Breast Health Awareness: Your Guide to Self-Examination

It's important to have regular screenings as recommended by your healthcare provider, especially if you have a family history of breast cancer or other risk factors. Early detection and timely medical care can greatly improve the chances of successful treatment.

Performing regular breast self-exams are an important part of breast health awareness but not a substitute for regular clinical breast exams and mammograms. Here are some tips and advice for self-checking for breast cancer:

  1. Choose a consistent time: Pick a regular time each month to perform the self-exam. Many women choose to do it right after their menstrual period when the breasts are less likely to be swollen or tender. If you're post-menopausal, you can choose any day.
  2. Use a method: There are two common methods for breast self-exams:
    • The Vertical Strip Method: Stand in front of a mirror and raise your arms. Examine your breasts in a vertical pattern, moving from the collarbone to the bra line and back down. Check both breasts for any changes.
    • The Circular Method: In the shower, use soapy hands to glide your fingers in a circular motion around the breast, covering the entire breast and armpit area.
  3. Use your hands: You can use your hands to feel changes in your breasts or use the pads of your three middle fingers, not the tips, keeping them together and flat, apply different levels of pressure to feel the tissue beneath the skin. You can use your right hand to check your left breast and vice versa.
  4. Cover the entire breast: Ensure you cover the entire breast tissue, including the upper outer areas near the armpit. Most breast cancers occur in this region.
  5. Check for changes: Look for any changes in your breasts. This includes lumps or thickening in the breast or underarm area, changes in breast size or shape, dimpling or puckering of the skin, nipple changes (like discharge, inversion, or scaling), or persistent breast pain.
  6. Inspect in the Shower: Many women find it convenient to perform the examination in the shower when the skin is wet and slippery. Use soapy hands to glide your fingers over your breast tissue.
  7. Examine Lying Down: Some women prefer to self-examine while lying down on the back.

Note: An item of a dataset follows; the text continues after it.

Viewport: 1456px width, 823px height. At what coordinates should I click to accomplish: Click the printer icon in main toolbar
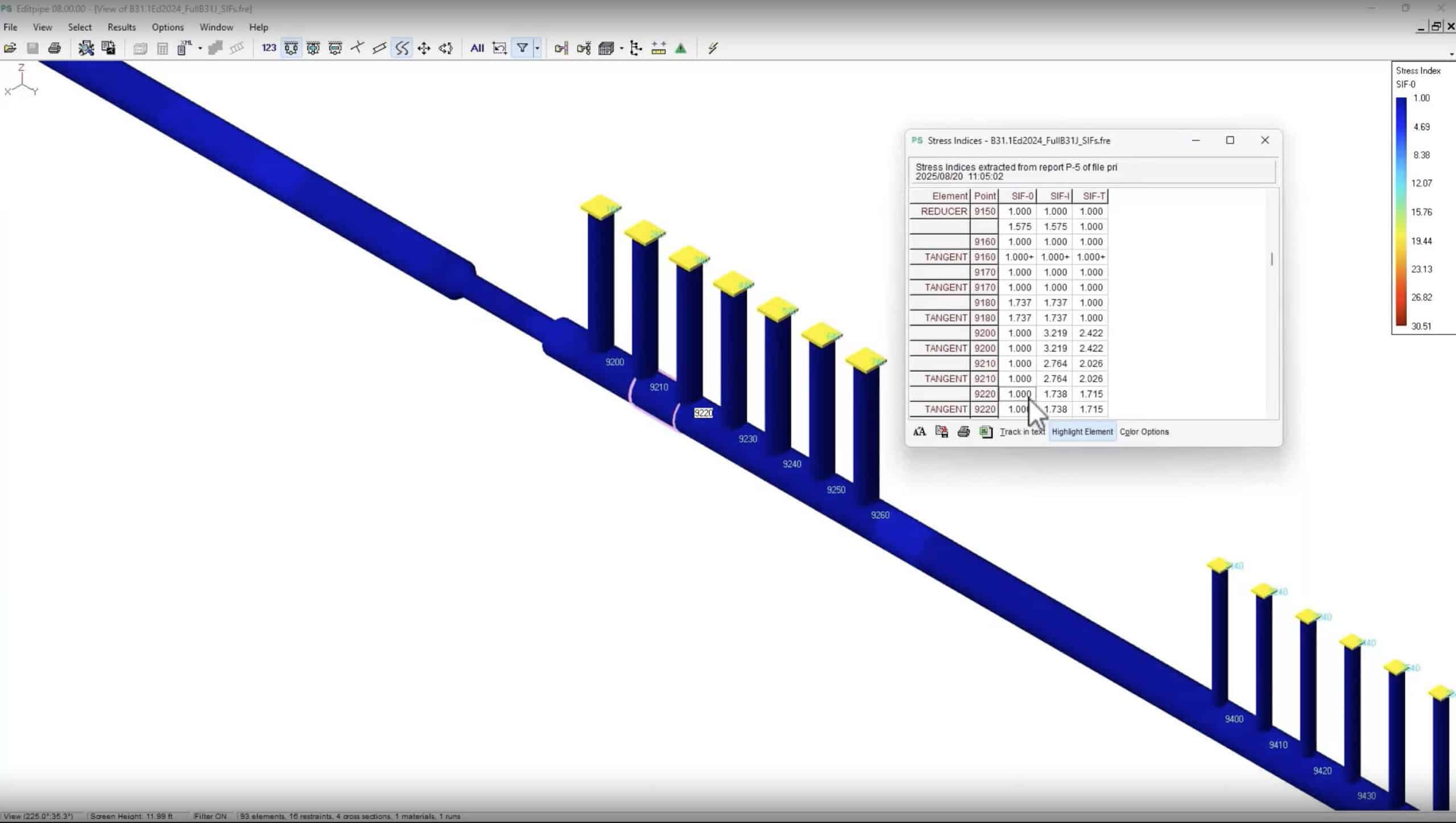click(55, 48)
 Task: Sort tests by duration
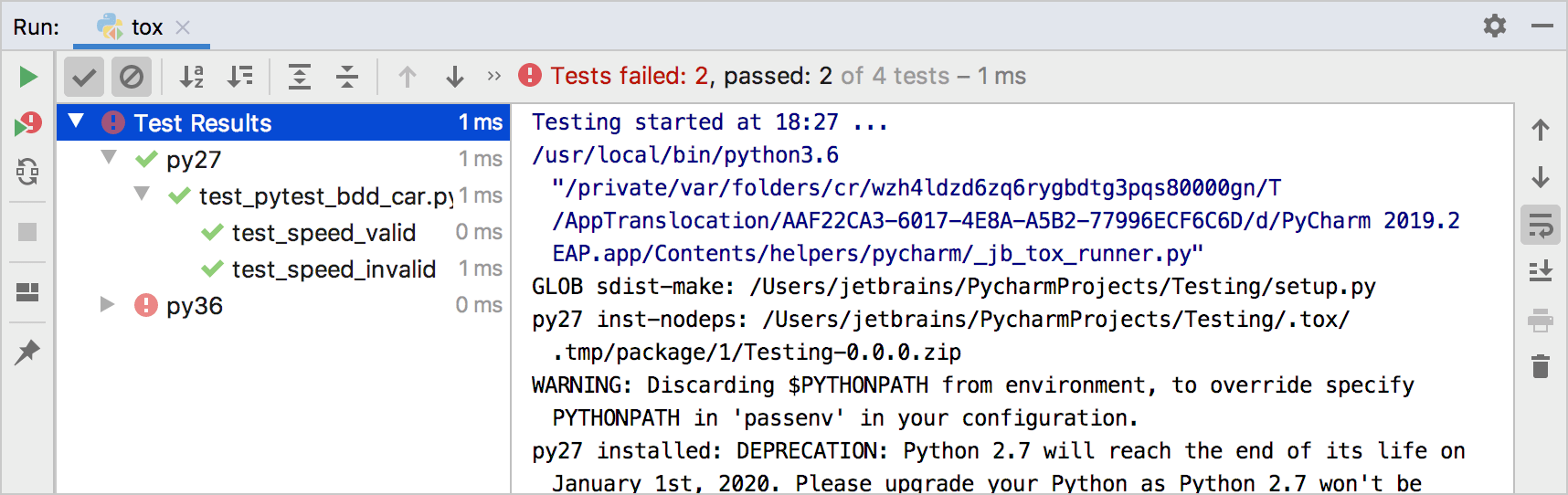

Put a pillow under one shoulder with that arm behind the head. Use the opposite hand to examine the breast on the raised side. This position spreads out the breast tissue more evenly. Repeat on the other side.
  8. Use a mirror: Examine your breasts in the mirror with your arms at your sides, raised overhead, and on your hips. Look for any visual changes like skin texture, color, or shape.  Check for any skin changes, dimpling, or retraction of the nipple.
  9. Stay consistent: Make breast self-exams a monthly routine and familiarize yourself with the normal look and feel of your breasts so that you can quickly detect any changes.
  10. Don't Panic Over Normal Changes: It's common for breasts to have natural lumps and bumps, and they can change with your menstrual cycle. Focus on any persistent changes that you haven't noticed before and consider using natural and organic skin and hair care products to minimize exposure to toxins.
  11. Consult a healthcare professional: If you find any unusual changes during a self-exam, consult a healthcare professional. They can perform further examinations, such as mammograms or ultrasounds, to confirm any abnormalities.